▶ _What you need to do_
Please reproduce the records word for word, from the line that contains "Identify the location of category-count: 6/6." through the end of the records, both ends included.
**** Data to process ****
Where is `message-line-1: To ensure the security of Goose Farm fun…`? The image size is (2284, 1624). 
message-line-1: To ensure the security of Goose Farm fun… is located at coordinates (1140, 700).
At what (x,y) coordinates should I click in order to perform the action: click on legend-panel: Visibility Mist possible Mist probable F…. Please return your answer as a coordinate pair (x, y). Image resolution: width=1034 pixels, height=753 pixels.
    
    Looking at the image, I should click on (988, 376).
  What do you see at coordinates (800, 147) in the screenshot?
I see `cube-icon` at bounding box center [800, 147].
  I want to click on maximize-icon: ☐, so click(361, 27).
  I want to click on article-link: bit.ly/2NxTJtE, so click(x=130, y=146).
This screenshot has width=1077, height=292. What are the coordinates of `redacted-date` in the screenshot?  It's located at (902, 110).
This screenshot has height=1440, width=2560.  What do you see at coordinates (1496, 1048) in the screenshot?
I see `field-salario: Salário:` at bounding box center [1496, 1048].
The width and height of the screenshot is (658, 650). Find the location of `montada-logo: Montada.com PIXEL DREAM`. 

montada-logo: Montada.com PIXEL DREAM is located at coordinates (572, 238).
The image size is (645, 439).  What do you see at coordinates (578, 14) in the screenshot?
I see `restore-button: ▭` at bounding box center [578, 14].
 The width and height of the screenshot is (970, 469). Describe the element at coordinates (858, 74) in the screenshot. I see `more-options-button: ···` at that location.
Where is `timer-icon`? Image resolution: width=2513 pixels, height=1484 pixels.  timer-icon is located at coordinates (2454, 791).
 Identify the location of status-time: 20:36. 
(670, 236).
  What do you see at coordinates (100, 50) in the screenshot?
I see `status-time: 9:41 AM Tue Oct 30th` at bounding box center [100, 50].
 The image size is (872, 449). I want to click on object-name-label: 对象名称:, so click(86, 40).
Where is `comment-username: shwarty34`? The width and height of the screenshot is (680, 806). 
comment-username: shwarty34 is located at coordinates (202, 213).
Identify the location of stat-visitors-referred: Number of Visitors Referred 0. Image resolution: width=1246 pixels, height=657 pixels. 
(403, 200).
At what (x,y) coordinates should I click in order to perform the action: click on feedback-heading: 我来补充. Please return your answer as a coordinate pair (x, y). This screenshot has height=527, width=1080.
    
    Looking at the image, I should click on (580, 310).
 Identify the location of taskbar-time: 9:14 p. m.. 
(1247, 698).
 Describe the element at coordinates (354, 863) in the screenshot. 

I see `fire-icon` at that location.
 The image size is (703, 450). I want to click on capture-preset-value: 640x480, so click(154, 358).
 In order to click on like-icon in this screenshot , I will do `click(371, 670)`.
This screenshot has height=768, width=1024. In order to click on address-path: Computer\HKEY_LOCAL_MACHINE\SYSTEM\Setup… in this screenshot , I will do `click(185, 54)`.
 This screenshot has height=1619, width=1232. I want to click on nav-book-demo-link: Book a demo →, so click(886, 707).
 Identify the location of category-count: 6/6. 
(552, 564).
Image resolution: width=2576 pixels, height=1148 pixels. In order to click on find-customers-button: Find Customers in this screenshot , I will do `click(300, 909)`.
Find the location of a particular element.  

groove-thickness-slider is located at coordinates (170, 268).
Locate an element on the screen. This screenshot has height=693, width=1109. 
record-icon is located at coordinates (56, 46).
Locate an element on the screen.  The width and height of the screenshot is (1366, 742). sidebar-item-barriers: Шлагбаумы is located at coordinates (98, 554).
****
▶ _Exercise answer_
 Identify the location of category-count: 6/6. 
(552, 564).
Image resolution: width=2576 pixels, height=1148 pixels. In order to click on find-customers-button: Find Customers in this screenshot , I will do `click(300, 909)`.
Find the location of a particular element.  

groove-thickness-slider is located at coordinates (170, 268).
Locate an element on the screen. This screenshot has height=693, width=1109. 
record-icon is located at coordinates (56, 46).
Locate an element on the screen.  The width and height of the screenshot is (1366, 742). sidebar-item-barriers: Шлагбаумы is located at coordinates (98, 554).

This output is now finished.